3. Pursuant to the Merger Agreement, this option, which was granted on January 16, 2002 and vested on the first anniversary of the grant date, was cancelled in exchange for a cash payment of $6,050, which represents the excess of $60.00 per share over the exercise price per share of this option.
4. Pursuant to the Merger Agreement, this option, which was granted on January 15, 2003 and vested on the first anniversary of the grant date, was cancelled in exchange for a cash payment of $19,150, which represents the excess of $60.00 per share over the exercise price per share of this option.

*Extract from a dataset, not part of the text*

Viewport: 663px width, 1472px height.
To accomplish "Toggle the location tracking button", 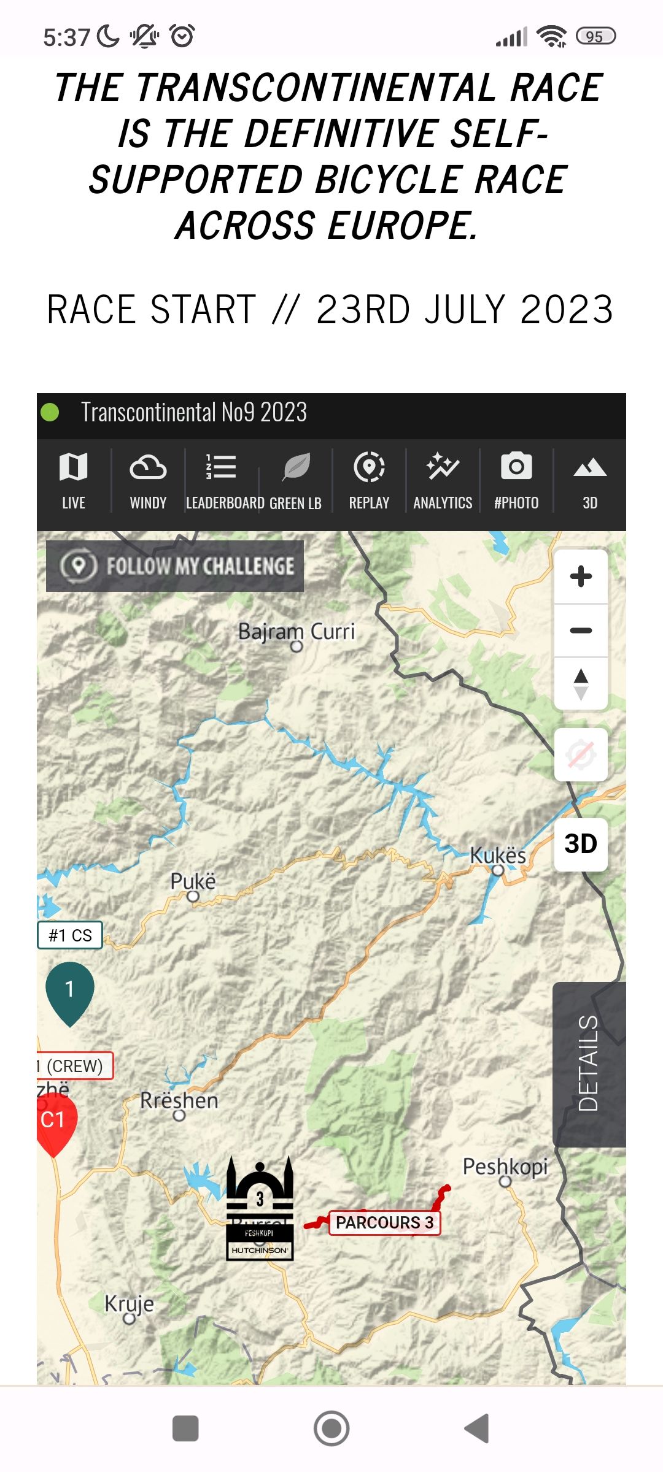I will click(581, 754).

5. Pursuant to the Merger Agreement, this option, which was granted on January 21, 2004 and vested on the first anniversary of the grant date, was cancelled in exchange for a cash payment of $9,188, which represents the excess of $60.00 per share over the exercise price per share of this option.
6. Pursuant to the Merger Agreement, these stock equivalent units were converted into the right to receive $60.00 cash per stock equivalent unit on March 1, 2008.
7. This number of units represents 16,736 shares of Company common stock, which were disposed of pursuant to the Merger Agreement in exchange for $60.00 cash per share.
/s/ Mia Israeli, Attorney-in-Fact 12/17/2007
** Signature of Reporting Person Date
Reminder: Report on a separate line for each class of securities beneficially owned directly or indirectly.
* If the form is filed by more than one reporting person, see Instruction 4 (b)(v).
** Intentional misstatements or omissions of facts constitute Federal Criminal Violations See 18 U.S.C. 1001 and 15 U.S.C. 78ff(a).